Expansion under climate change: the genetic consequences

TL;DR

This paper models how climate change-driven range shifts affect genetic diversity, showing slow changes preserve diversity through spatial mixing, while rapid shifts diminish it due to less mixing and gene surfing effects.

Contribution

It introduces a reaction-diffusion model coupled with climate-driven environmental heterogeneity to analyze genetic consequences of range shifts, revealing the importance of climate change speed.

Findings

Slow climate change preserves genetic diversity due to spatial mixing.

Fast climate change reduces genetic diversity through gene surfing.

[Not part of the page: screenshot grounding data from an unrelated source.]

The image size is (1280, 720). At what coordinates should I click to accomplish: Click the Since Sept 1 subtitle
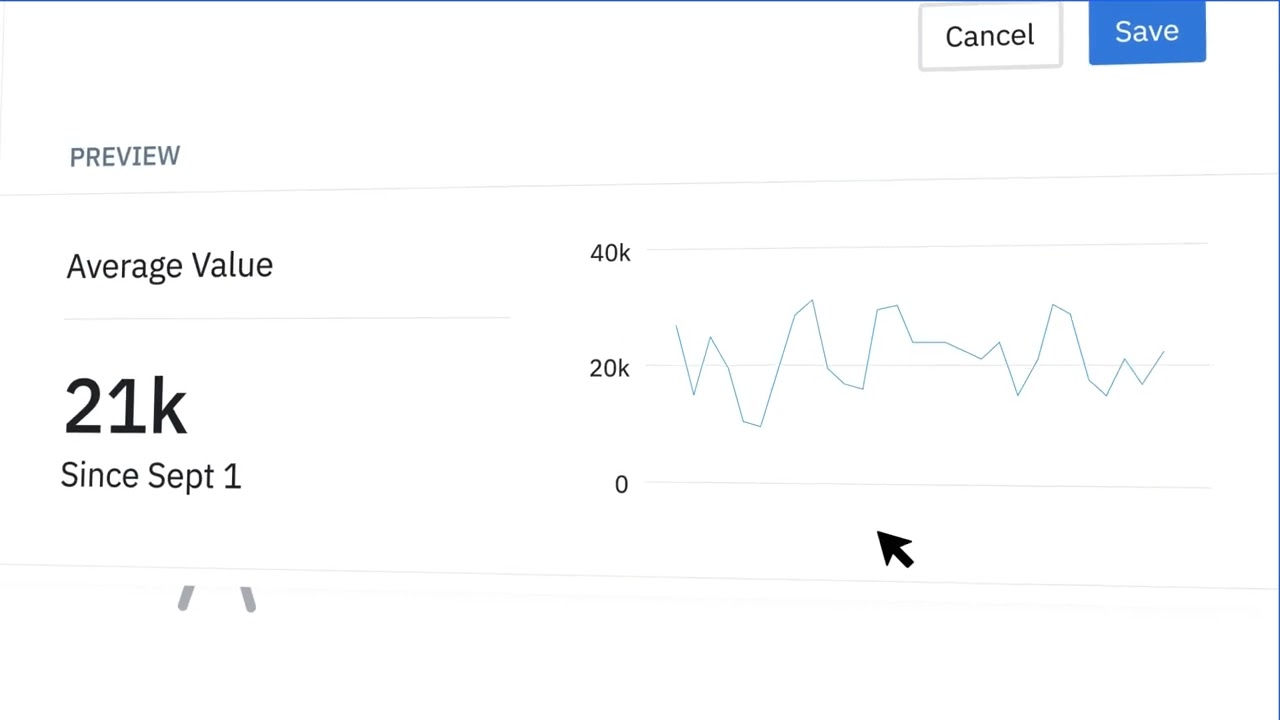[x=151, y=476]
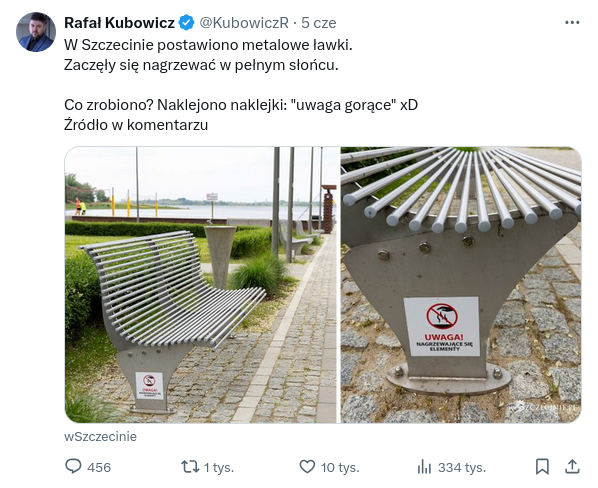Open the 5 cze timestamp
This screenshot has height=488, width=598.
(319, 23)
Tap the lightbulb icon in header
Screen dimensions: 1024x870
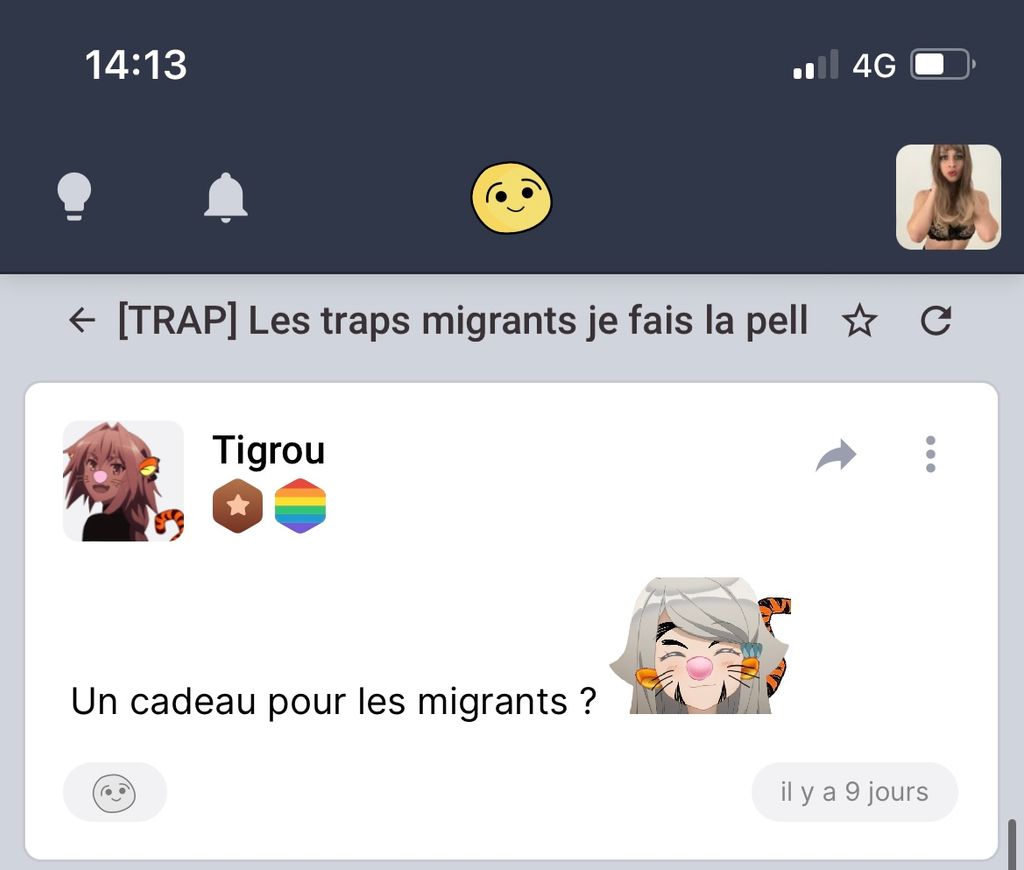pyautogui.click(x=74, y=197)
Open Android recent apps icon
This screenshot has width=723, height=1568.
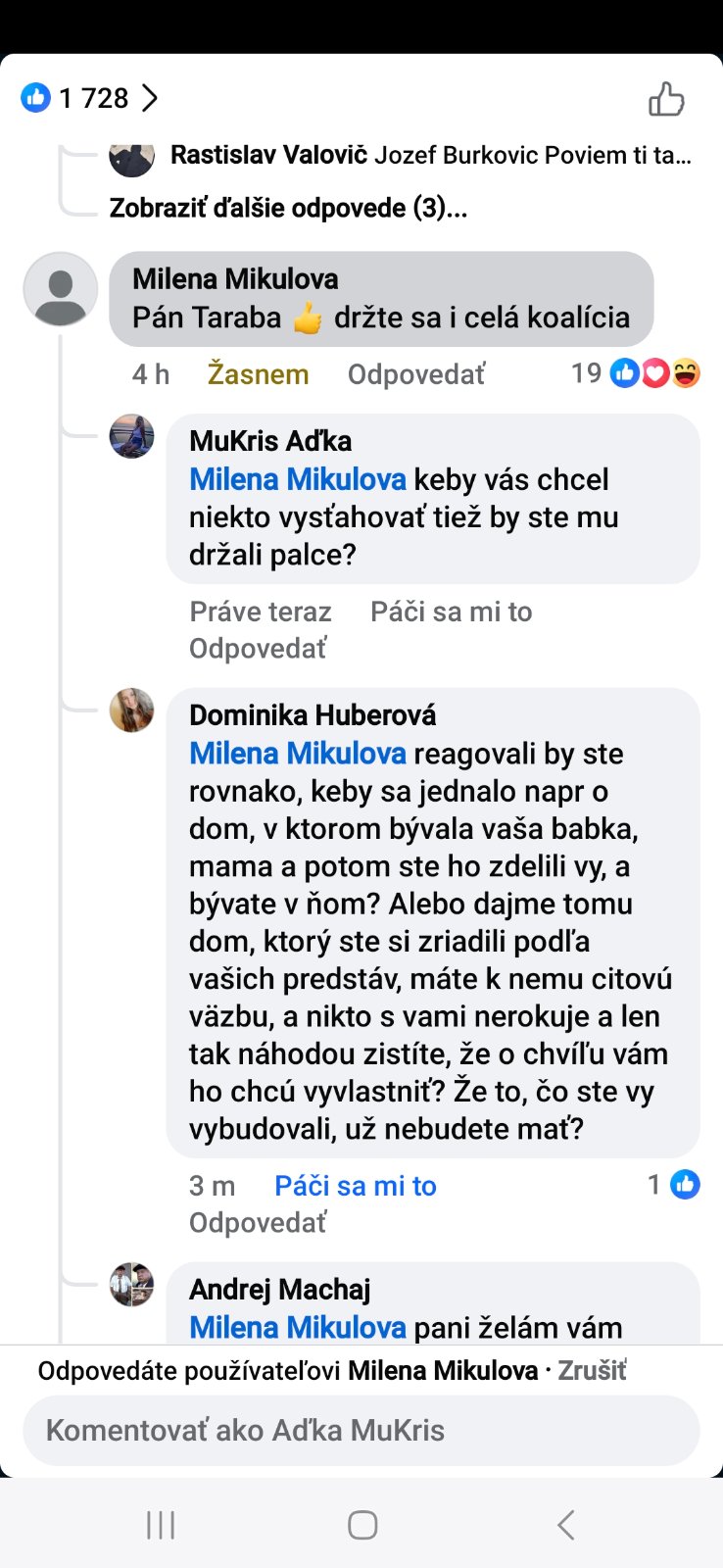pyautogui.click(x=161, y=1525)
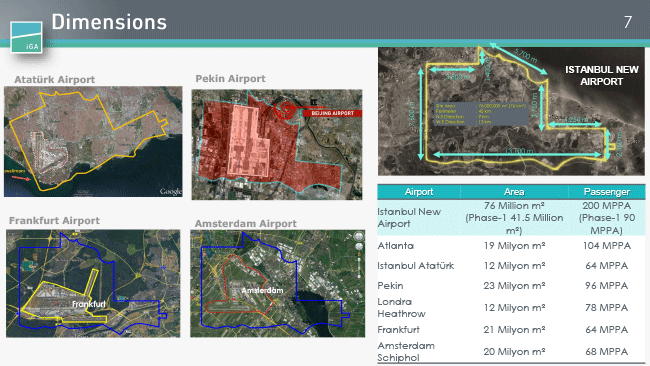650x366 pixels.
Task: Click the Amsterdam Schiphol row label
Action: click(x=406, y=351)
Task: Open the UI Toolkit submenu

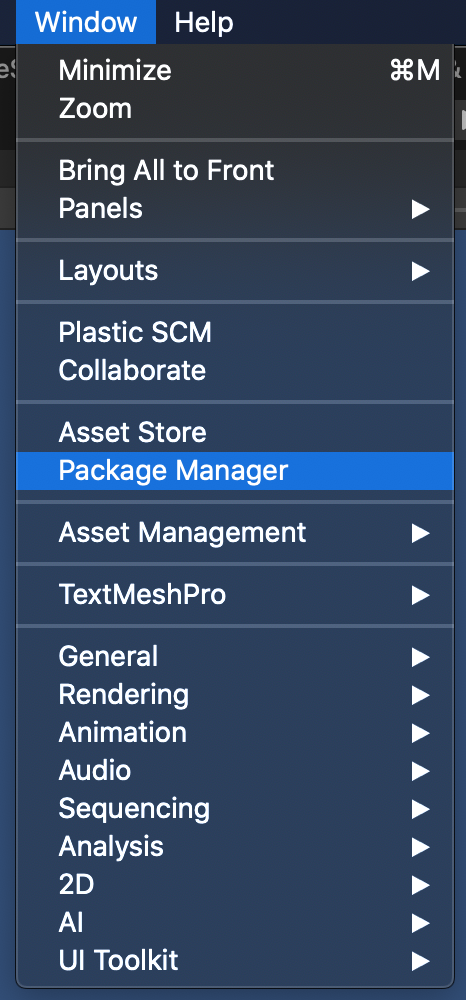Action: click(235, 960)
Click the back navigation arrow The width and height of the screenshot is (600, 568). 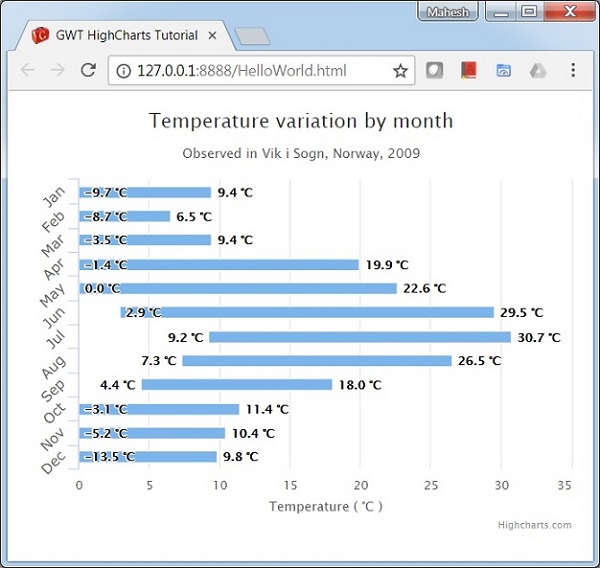click(28, 71)
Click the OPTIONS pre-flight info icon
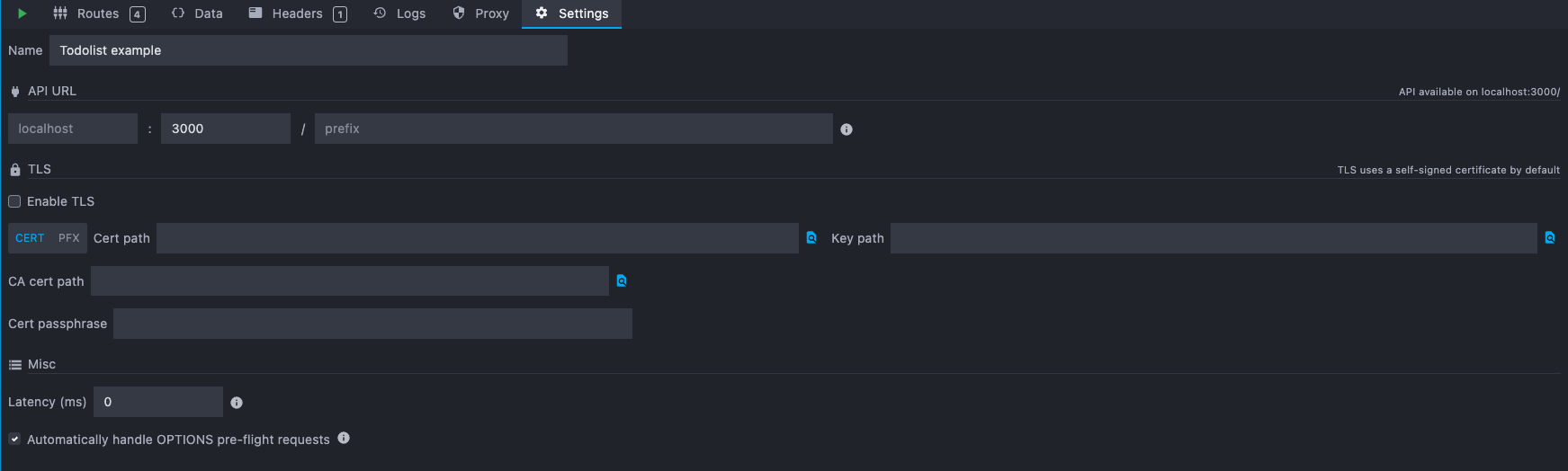1568x471 pixels. tap(344, 439)
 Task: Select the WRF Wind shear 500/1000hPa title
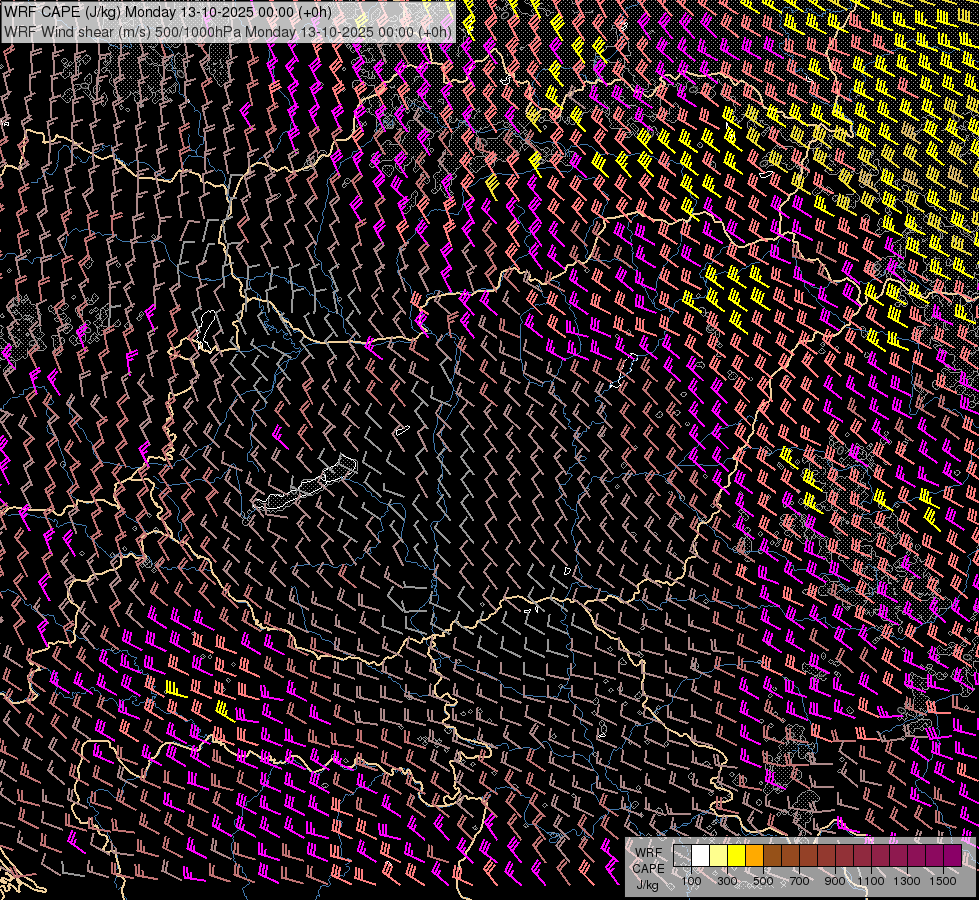click(x=228, y=31)
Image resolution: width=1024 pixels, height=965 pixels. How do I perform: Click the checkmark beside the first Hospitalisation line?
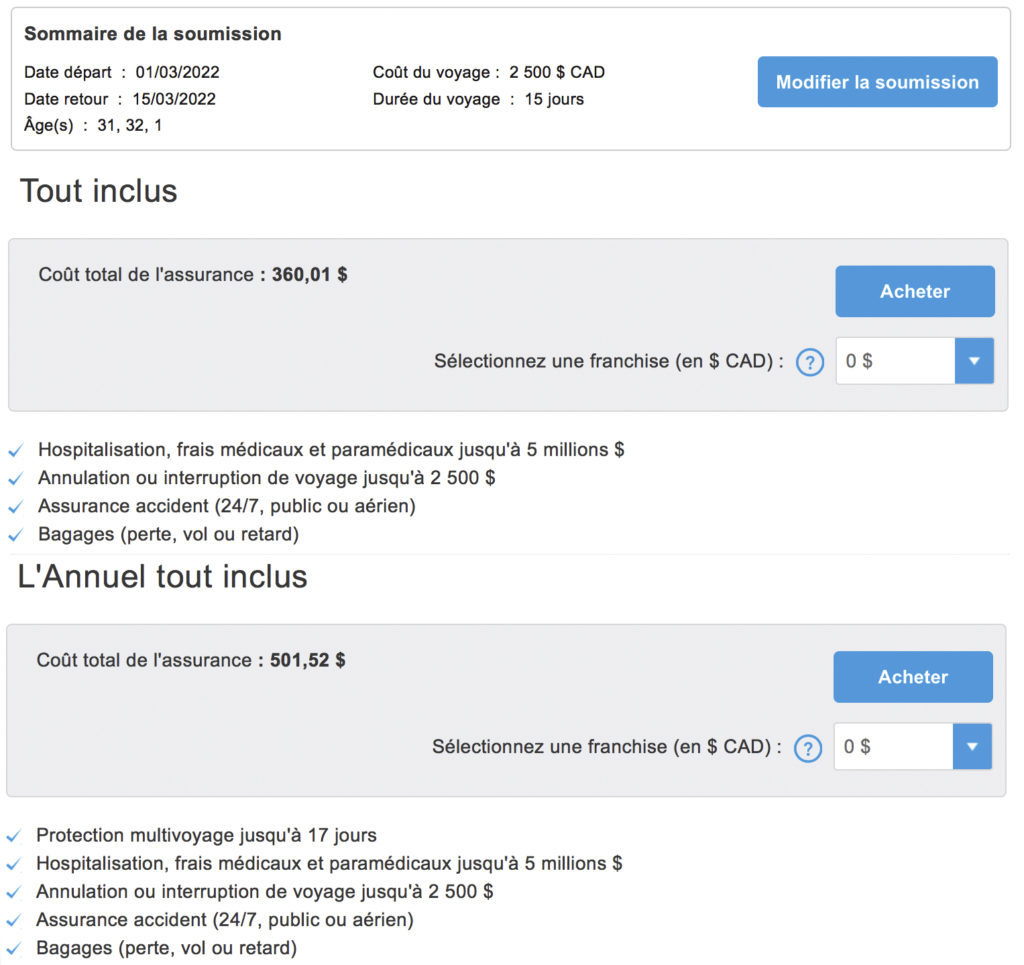(x=15, y=451)
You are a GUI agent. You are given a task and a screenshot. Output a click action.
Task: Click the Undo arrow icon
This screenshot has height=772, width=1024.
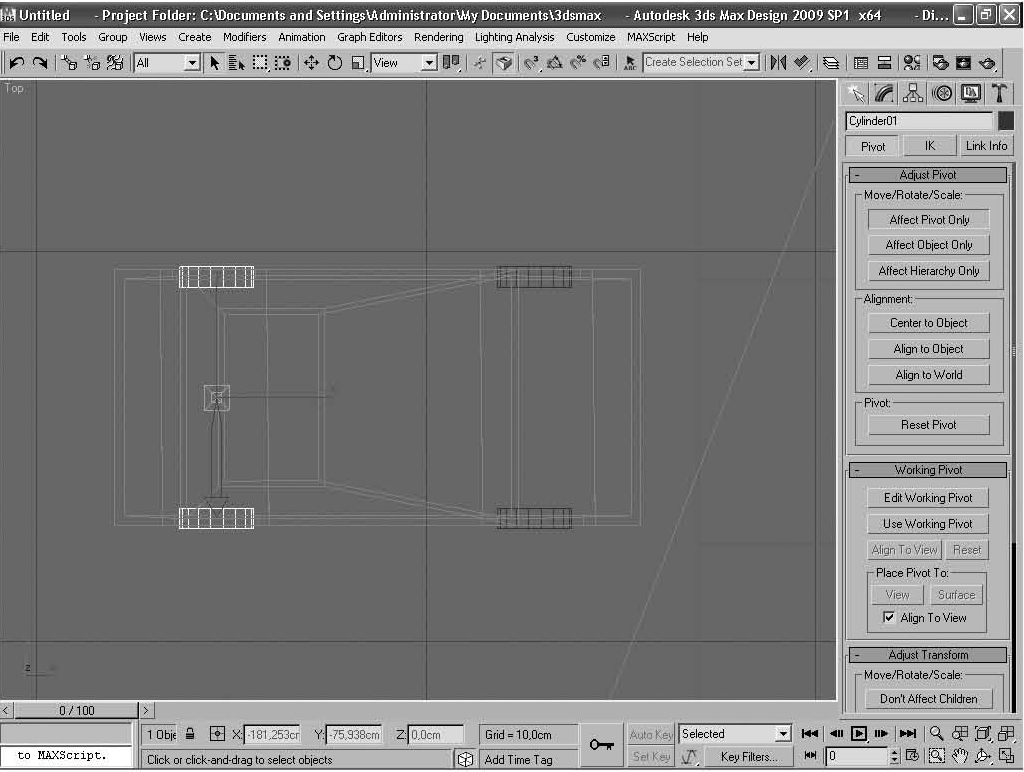tap(17, 62)
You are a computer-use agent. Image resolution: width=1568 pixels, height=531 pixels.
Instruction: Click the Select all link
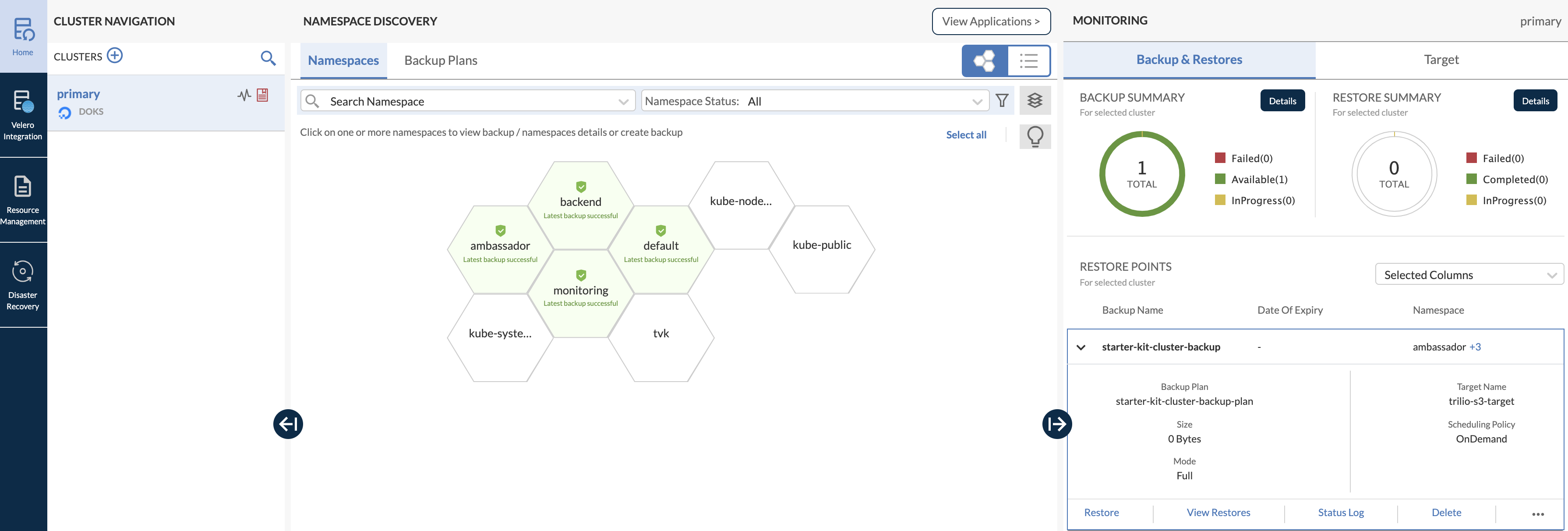coord(966,135)
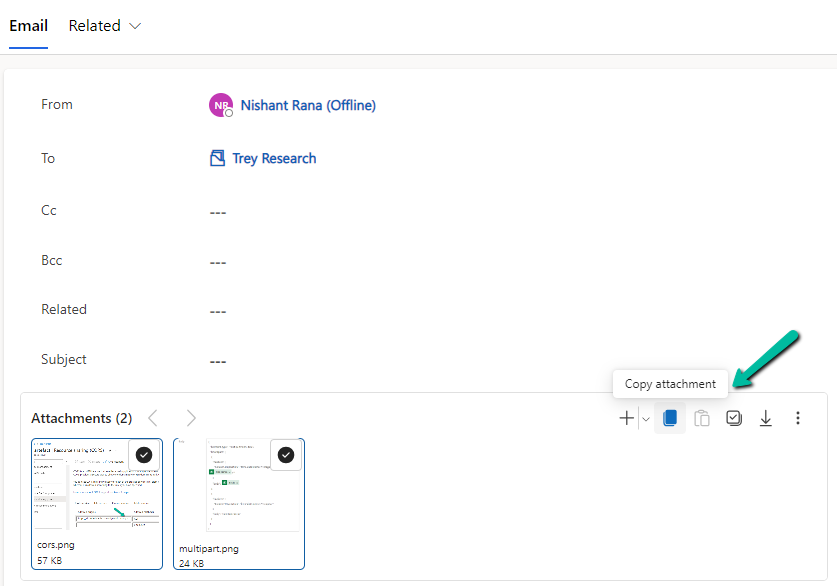
Task: Click the select-all attachments checkmark icon
Action: tap(734, 417)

Heterogeneous environments lead to pushed travelling wave solutions.

Abstract

Range expansion and range shifts are crucial population responses to climate change. Genetic consequences are not well understood but are clearly coupled to ecological dynamics that, in turn, are driven by shifting climate conditions. We model a population with a deterministic reaction-- diffusion model coupled to a heterogeneous environment that develops in time due to climate change. We decompose the resulting travelling wave solution into neutral genetic components to analyse the spatio-temporal dynamics of its genetic structure. Our analysis shows that range expansions and range shifts under slow climate change preserve genetic diversity. This is because slow climate change creates range boundaries that promote spatial mixing of genetic components. Mathematically , the mixing leads to so-called pushed travelling wave solutions. This mixing phenomenon is not seen in spatially homogeneous environments, where range expansion reduces genetic diversity through gene surfing arising from pulled travelling wave solutions. However, the preservation of diversity is diminished when climate change occurs too quickly. Using diversity indices, we show that fast expansions and range shifts erode genetic diversity more than slow range expansions and range shifts. Our study provides analytical insight into the dynamics of travelling wave solutions in heterogeneous environments.